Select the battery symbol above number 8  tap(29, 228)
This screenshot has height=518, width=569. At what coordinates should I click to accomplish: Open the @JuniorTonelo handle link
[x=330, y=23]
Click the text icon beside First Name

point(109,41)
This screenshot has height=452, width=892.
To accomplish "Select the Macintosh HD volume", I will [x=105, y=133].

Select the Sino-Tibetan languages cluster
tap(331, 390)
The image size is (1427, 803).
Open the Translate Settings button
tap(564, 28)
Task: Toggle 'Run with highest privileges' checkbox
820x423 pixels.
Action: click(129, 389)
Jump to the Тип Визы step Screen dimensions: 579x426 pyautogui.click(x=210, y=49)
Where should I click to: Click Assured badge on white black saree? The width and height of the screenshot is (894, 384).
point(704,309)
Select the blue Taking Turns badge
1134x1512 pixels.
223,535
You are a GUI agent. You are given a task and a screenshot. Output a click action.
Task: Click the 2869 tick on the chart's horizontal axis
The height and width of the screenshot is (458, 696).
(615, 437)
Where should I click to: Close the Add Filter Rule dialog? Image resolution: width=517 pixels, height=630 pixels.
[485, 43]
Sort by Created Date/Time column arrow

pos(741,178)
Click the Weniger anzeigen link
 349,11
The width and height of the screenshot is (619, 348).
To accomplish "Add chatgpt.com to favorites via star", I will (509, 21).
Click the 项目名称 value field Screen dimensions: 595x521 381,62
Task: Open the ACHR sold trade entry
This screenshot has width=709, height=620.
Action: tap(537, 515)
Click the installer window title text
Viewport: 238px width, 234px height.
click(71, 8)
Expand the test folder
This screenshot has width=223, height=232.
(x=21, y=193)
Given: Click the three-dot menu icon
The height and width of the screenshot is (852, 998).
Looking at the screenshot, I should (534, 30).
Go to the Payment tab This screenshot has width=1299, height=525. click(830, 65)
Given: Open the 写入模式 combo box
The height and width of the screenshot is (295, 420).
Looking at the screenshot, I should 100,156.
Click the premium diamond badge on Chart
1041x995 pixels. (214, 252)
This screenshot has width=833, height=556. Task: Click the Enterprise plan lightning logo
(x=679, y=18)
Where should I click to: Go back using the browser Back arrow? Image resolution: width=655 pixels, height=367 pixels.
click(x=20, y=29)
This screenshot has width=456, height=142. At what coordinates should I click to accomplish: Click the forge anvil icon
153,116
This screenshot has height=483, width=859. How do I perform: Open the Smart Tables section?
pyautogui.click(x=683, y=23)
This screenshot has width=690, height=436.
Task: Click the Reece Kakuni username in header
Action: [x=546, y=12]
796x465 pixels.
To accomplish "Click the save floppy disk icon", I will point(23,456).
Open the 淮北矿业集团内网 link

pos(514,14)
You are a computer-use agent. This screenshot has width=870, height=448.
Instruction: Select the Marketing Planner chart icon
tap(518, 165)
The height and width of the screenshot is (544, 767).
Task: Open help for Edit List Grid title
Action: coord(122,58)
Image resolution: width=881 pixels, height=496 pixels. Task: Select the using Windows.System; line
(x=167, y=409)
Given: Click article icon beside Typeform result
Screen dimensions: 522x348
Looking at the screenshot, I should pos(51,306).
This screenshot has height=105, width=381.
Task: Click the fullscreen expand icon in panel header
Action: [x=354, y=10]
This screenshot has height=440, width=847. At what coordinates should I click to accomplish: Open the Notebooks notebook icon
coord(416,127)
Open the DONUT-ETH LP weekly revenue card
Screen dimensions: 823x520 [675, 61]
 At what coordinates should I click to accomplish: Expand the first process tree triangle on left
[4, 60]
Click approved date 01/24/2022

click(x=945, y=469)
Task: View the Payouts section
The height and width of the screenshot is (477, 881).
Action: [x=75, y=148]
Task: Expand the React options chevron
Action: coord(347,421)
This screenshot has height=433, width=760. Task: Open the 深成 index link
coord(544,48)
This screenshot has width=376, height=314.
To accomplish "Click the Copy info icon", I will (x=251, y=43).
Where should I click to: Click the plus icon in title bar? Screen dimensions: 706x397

· · · · ·

_Work item_. Give the number of lines in the listing above that contain "agent", and nothing else.

_Completed exercise_. 2